The growth in the number and in the size of remittances and the stability of these monetary transfers have made them a prime target for policymakers. Because remittance flows go directly to households in emigrants’ home countries, one has to wonder about their effects on household decision-making, particularly in relation to the number of children to have. While this is household specific, when considered at the community and country level, there are significant policy implications for remittance-receiving economies. Therefore, it is crucial to more fully understand the relationship between remittance inflows and fertility rates.
Remittance inflows increase fertility if children are considered a form of investment for future financial support (replacing social security).

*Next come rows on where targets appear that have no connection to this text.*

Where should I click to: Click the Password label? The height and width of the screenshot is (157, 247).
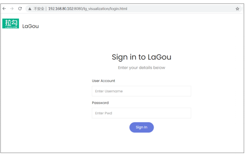(100, 103)
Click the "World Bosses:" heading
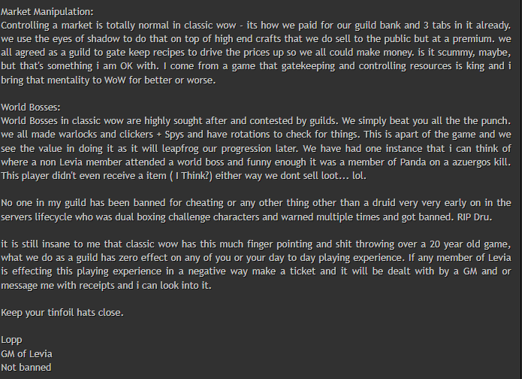The image size is (522, 379). 31,108
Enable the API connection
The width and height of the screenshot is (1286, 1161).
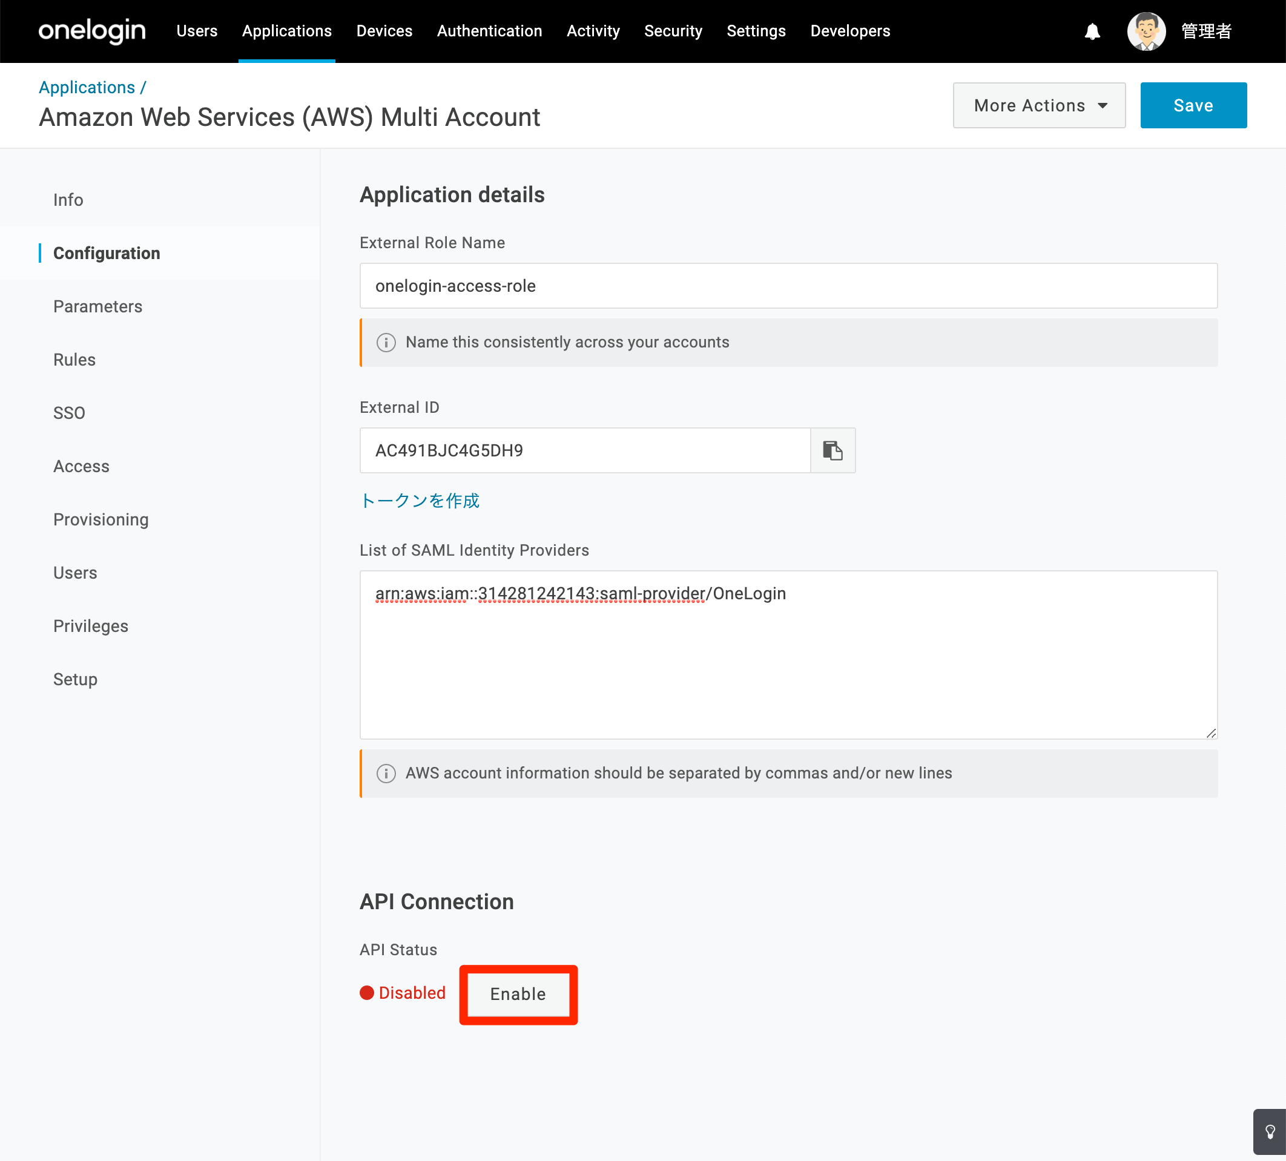pos(518,994)
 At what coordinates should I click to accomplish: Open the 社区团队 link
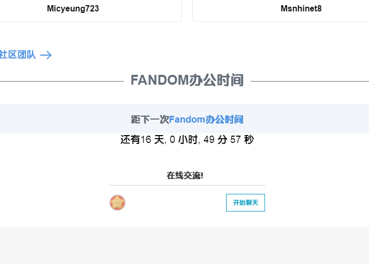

By acting as an income boost, remittance inflows increase fertility if children are considered “normal goods.”
Remittance inflows allow receiving families to set up small, family-run businesses, which dictates the need for a larger family to secure future help.
Remittance inflows allow for the expansion of dwellings that could accommodate more children.
If a portion is spent on human capital development, such as nutrition, health services, and education, remittance inflows can decrease fertility.
Remittance inflows decrease fertility if children are considered “inferior goods.”
Remittance inflows mitigate against poverty, leading to lower fertility rates.
Remittances allow recipients to set up small, family-run businesses, which reduce the need for children as investments for the future and offer women work opportunities, reducing fertility rates.
Remittance inflows shape the type of migration that occurs by increasing the likelihood of brain drain, which reduces fertility rates.